Trucking is a really interesting canary in the coal mine for automation. Trucks are the go-to mode of transport for much of the U.S. economy. In fact, over 10 billion tons of freight moves across the US each year. On its way to its destination, just about all of it makes a stop at distribution yards, where trailers are unhitched from trucks. 

"Nearly all the food we eat, the clothes we wear, and the materials we use are transported by trucks and trailers," said Andrew Smith, Founder and CEO of Outrider. "Outrider automates yard operations, helping enterprises improve the efficiency and safety of a critical step in their supply chains. Hitching and unhitching is an integral part of yard automation and the global trucking industry, occurring millions of times per day."

While strides are being made toward autonomous trucking, particularly on long haul routes that don't require in-city maneuvering, a whole bunch of the day to day work of trucking actually takes place in yards, where actions are repetitive, work can be dangerous, and speed is critical. That makes yards a perfect use case for automation, and Outrider is smart to focus on this seam during the industry's inevitably clunky transition beyond driver-enhancement and toward outright automation, a process that could decades still.

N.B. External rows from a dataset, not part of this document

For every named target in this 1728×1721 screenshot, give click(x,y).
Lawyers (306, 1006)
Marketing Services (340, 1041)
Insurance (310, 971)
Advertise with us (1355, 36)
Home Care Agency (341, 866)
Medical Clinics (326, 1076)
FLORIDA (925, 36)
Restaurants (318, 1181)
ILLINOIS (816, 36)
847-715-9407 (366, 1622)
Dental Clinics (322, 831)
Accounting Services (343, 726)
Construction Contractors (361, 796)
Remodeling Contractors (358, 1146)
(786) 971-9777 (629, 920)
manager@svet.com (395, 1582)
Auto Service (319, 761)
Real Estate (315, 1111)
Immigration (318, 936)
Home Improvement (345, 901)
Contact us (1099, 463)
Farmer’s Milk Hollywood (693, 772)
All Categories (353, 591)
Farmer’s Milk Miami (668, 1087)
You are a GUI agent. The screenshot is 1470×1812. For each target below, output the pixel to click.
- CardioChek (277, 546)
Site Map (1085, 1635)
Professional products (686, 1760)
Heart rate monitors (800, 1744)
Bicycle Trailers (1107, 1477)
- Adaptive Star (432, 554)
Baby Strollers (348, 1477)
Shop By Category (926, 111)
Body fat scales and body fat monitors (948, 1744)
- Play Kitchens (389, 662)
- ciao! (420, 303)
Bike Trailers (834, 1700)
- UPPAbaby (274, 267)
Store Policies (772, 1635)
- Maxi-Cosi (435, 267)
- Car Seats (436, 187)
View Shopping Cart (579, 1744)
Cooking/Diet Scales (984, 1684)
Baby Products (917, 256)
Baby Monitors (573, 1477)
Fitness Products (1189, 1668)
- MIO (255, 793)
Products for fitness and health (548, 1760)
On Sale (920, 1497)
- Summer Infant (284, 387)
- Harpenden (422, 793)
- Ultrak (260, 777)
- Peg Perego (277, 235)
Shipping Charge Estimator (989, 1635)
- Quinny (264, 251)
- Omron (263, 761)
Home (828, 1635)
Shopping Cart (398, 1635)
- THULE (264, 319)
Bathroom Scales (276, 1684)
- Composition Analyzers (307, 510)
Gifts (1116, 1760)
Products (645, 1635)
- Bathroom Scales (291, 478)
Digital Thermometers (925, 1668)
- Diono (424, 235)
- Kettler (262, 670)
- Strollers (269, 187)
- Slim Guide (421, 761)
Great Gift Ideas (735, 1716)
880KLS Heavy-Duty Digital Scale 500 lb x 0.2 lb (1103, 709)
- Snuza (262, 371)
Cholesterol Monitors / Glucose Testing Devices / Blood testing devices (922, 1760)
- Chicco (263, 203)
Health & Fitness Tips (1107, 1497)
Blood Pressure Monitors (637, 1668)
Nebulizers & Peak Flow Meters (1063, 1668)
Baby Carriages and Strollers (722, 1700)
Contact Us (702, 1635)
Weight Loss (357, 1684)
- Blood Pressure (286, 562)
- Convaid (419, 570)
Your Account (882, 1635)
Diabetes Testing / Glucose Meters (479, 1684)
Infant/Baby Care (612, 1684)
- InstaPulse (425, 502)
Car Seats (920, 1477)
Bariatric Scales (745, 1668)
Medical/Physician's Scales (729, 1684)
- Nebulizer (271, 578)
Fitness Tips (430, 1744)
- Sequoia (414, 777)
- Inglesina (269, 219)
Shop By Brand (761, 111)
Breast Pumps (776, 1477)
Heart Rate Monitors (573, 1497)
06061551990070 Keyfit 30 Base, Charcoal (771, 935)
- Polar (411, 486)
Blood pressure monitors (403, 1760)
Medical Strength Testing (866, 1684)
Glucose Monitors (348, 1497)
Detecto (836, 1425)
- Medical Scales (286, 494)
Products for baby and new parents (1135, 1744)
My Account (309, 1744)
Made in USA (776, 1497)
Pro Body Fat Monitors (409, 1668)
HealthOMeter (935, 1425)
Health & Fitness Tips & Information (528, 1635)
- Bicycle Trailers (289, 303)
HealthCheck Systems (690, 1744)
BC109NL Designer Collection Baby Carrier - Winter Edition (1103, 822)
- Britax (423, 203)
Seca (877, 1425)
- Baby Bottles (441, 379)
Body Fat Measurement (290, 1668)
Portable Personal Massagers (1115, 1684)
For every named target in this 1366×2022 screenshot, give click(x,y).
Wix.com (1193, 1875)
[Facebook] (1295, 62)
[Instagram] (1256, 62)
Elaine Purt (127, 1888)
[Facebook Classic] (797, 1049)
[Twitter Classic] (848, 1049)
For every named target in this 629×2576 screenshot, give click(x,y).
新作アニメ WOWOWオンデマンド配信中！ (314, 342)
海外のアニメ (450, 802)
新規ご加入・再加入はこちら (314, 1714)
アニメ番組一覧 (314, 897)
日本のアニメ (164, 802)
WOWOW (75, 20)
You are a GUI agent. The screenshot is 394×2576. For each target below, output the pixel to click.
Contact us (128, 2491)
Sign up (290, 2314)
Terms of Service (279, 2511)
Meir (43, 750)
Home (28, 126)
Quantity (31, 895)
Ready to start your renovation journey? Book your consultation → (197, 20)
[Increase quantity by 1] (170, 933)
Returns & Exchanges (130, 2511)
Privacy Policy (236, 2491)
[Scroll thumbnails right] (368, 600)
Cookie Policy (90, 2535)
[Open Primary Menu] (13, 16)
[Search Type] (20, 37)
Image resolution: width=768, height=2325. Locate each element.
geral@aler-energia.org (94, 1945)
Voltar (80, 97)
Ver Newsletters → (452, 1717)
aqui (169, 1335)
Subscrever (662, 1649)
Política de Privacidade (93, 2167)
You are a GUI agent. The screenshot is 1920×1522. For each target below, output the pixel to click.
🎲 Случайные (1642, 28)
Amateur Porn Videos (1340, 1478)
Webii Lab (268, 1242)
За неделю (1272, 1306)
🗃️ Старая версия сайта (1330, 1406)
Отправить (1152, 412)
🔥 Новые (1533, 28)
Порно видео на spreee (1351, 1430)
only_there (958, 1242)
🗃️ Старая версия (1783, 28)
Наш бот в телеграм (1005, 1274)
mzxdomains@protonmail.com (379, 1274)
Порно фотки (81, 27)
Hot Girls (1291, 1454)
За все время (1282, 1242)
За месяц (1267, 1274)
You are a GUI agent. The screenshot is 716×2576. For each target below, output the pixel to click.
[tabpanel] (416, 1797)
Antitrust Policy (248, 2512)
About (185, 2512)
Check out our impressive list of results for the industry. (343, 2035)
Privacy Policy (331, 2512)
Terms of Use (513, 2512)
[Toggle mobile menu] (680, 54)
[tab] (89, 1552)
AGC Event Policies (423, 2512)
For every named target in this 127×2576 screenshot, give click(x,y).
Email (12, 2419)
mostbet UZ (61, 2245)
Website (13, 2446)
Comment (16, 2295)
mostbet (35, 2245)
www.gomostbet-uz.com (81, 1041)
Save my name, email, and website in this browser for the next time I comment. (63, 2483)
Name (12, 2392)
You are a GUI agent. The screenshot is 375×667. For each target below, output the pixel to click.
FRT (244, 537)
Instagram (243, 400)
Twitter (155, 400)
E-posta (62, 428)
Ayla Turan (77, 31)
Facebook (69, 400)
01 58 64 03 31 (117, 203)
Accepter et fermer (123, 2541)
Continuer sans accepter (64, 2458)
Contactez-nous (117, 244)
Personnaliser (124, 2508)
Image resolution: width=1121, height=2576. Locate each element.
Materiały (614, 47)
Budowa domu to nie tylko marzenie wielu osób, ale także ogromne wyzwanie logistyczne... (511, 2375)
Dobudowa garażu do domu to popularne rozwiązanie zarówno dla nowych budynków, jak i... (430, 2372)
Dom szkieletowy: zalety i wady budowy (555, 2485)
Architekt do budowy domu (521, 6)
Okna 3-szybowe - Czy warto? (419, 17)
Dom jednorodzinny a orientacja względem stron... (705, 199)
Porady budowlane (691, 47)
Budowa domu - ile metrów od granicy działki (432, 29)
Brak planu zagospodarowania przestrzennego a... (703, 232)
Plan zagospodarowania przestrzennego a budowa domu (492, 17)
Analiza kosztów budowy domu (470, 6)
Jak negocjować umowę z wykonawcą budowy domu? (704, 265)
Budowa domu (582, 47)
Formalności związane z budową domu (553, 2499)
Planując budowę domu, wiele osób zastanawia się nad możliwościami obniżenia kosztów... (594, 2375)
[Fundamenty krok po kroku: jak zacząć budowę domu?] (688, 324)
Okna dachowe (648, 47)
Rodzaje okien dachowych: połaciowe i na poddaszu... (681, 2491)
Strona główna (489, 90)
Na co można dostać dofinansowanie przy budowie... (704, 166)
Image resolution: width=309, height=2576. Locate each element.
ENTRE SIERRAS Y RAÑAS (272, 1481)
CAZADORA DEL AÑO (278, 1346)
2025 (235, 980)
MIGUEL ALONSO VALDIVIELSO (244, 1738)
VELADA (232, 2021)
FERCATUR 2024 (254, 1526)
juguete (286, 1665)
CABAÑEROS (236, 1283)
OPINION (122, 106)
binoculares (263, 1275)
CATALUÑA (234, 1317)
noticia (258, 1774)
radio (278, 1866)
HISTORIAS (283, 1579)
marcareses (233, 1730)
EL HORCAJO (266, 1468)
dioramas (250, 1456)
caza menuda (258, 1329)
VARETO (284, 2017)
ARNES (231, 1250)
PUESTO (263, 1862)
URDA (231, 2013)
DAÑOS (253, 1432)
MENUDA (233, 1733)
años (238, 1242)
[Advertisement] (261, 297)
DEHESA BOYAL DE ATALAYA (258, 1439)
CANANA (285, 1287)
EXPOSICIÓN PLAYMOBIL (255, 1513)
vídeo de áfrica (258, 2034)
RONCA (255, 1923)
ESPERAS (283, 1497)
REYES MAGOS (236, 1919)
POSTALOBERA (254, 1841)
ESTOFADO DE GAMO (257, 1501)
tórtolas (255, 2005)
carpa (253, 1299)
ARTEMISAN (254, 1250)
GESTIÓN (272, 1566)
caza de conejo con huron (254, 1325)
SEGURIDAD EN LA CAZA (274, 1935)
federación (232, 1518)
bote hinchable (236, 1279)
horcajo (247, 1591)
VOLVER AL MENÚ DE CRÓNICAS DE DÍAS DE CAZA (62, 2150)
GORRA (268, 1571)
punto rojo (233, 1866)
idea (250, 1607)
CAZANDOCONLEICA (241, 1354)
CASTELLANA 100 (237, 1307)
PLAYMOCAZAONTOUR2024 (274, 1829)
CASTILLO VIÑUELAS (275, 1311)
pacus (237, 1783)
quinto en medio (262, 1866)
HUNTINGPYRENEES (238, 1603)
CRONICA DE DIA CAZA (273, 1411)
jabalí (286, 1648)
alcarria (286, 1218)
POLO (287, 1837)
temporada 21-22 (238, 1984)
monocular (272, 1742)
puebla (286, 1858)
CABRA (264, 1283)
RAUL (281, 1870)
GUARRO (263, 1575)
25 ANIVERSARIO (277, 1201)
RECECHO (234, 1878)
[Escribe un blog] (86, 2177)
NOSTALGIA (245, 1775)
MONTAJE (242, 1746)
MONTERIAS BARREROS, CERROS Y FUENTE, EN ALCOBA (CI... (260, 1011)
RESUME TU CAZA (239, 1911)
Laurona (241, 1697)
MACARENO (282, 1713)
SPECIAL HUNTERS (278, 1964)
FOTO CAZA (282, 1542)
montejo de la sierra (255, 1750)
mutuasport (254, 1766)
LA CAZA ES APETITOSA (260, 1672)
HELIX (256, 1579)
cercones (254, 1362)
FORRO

The system relies on advanced perception, motion planning, and proprietary control algorithms to enable autonomous yard trucks to optimally align in front of semi-trailers, back under the trailer, and attach the fifth wheel (the connection point of the truck) to the kingpin (the connection point on the trailer) with extreme precision. The system can deliver millimeter level accuracy.

"Most autonomous trucking companies are focused on moving trailers down long stretches of public roads. Outrider is focused on moving trailers in distribution yards, where autonomous hitching technology is critical to automating the entire operation," added Smith. "There is an endless array of slight differences in trailer position and configuration when a truck connects to a trailer. Outrider's engineers have built groundbreaking technology that adapts in real-time to hitch to trailers of diverse heights, weights, and orientations."

To date the company has raised an impressive $118M in funding.